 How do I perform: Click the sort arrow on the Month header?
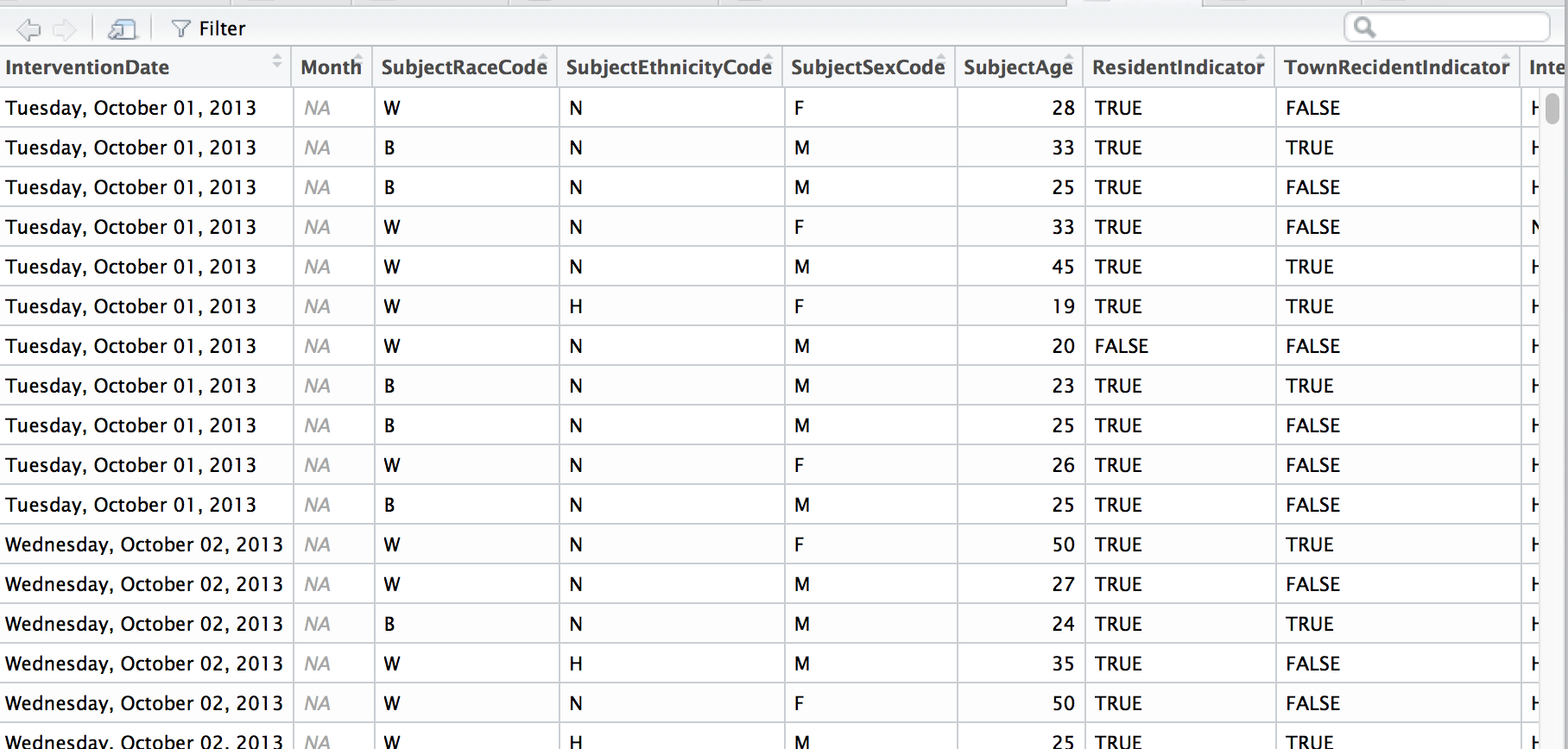pos(357,59)
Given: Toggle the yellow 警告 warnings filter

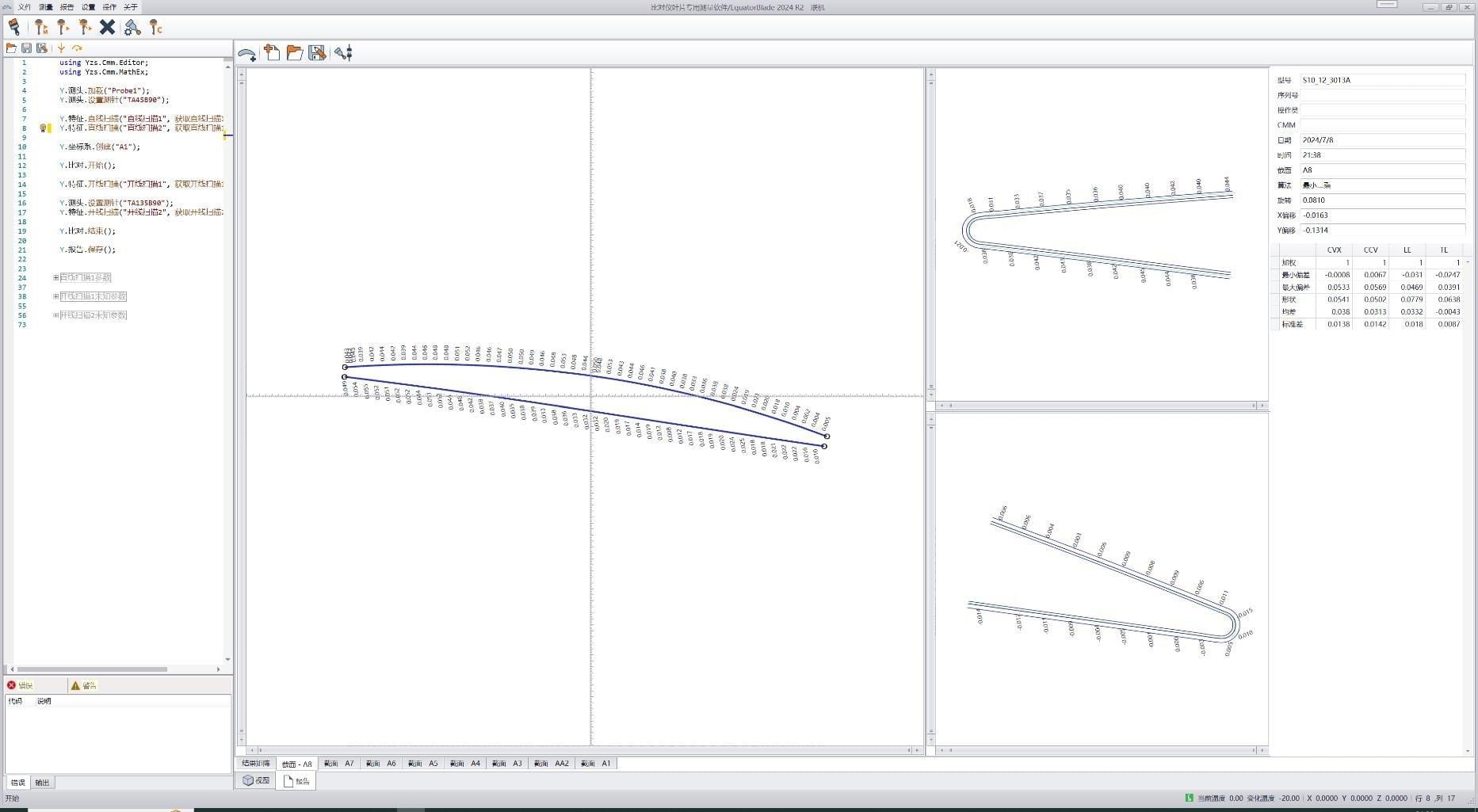Looking at the screenshot, I should [83, 685].
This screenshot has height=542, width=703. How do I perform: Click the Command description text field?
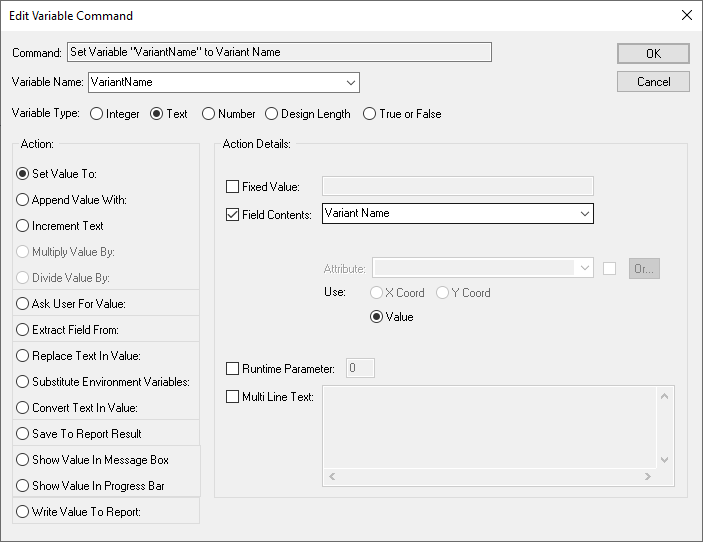tap(279, 52)
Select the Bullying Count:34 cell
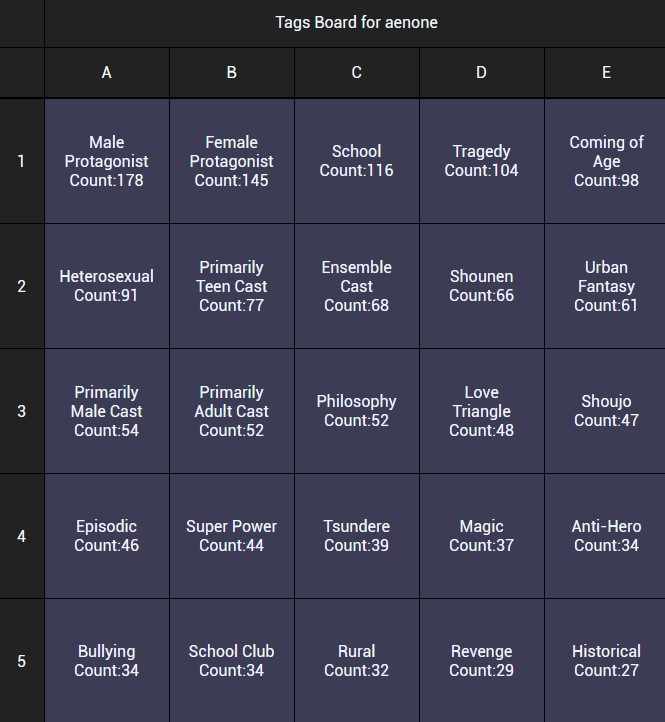This screenshot has height=722, width=665. pos(107,661)
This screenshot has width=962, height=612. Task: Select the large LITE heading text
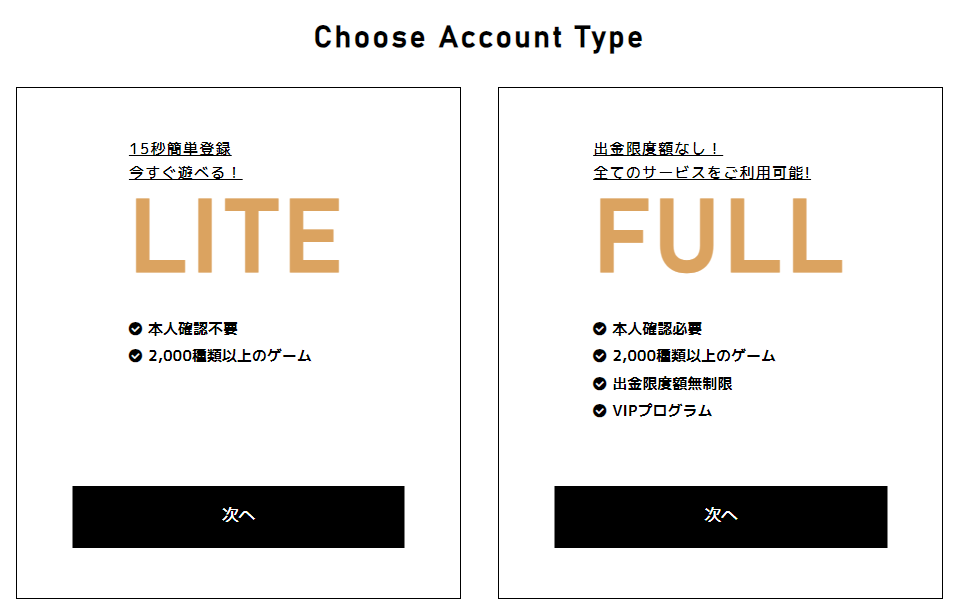236,236
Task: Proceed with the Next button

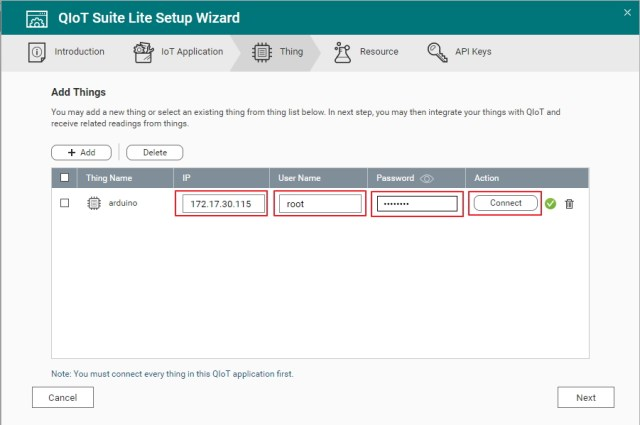Action: [x=585, y=397]
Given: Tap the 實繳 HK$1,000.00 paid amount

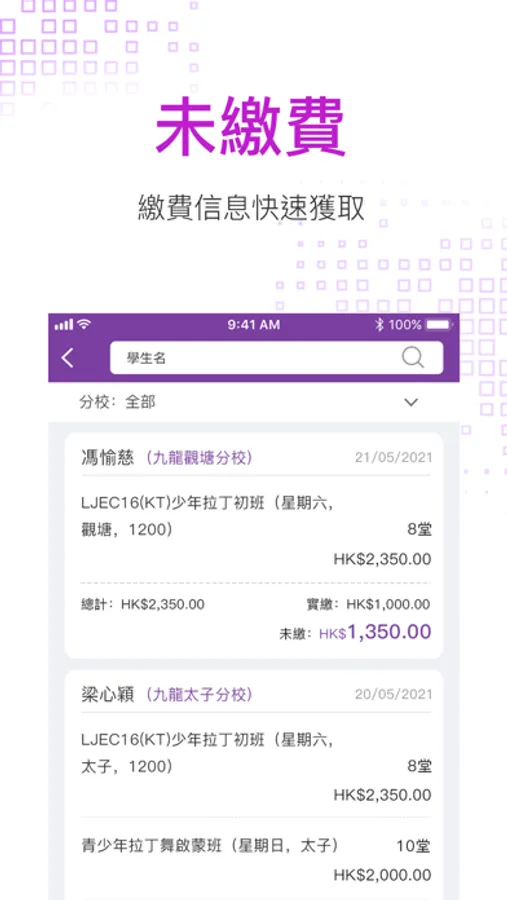Looking at the screenshot, I should click(x=368, y=604).
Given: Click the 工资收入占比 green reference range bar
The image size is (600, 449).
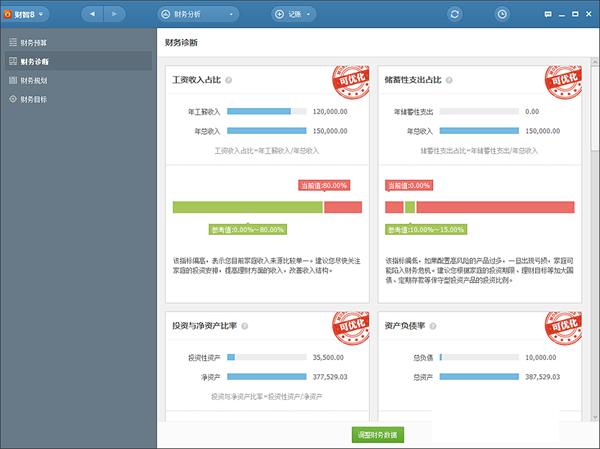Looking at the screenshot, I should (247, 207).
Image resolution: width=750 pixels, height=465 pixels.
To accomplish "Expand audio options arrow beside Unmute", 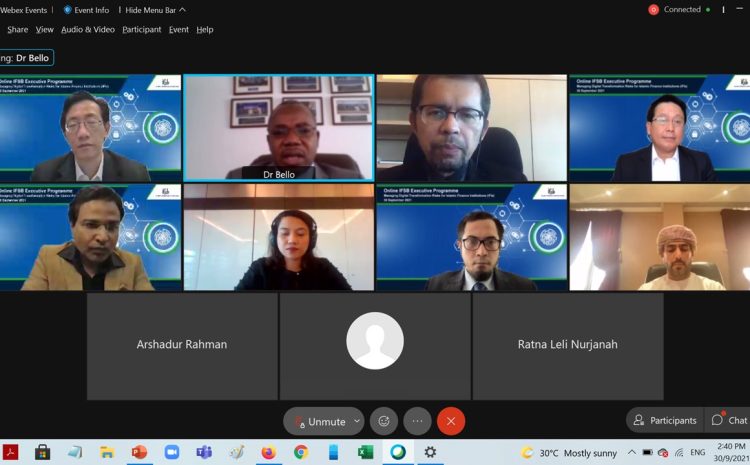I will point(357,421).
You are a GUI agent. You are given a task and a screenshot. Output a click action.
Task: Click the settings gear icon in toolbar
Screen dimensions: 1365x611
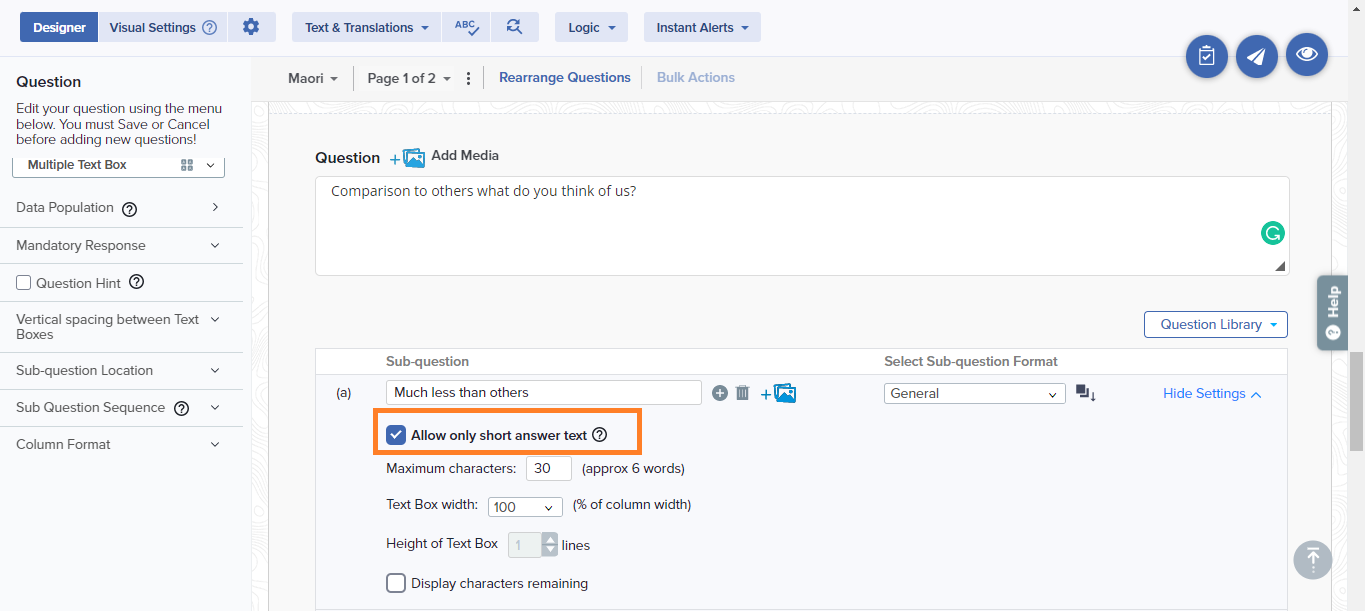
▬▬▬▬▬▬▬▬▬▬
● Aim of the exercise
With pictures omitted, restate exactly every line from the one containing "You are a GUI" through the last line of the material, inclusive.

● Completed exercise
You are a GUI agent. You are given a task and a screenshot. Output a click action.
Task: Click the settings gear icon in toolbar
Screen dimensions: 1365x611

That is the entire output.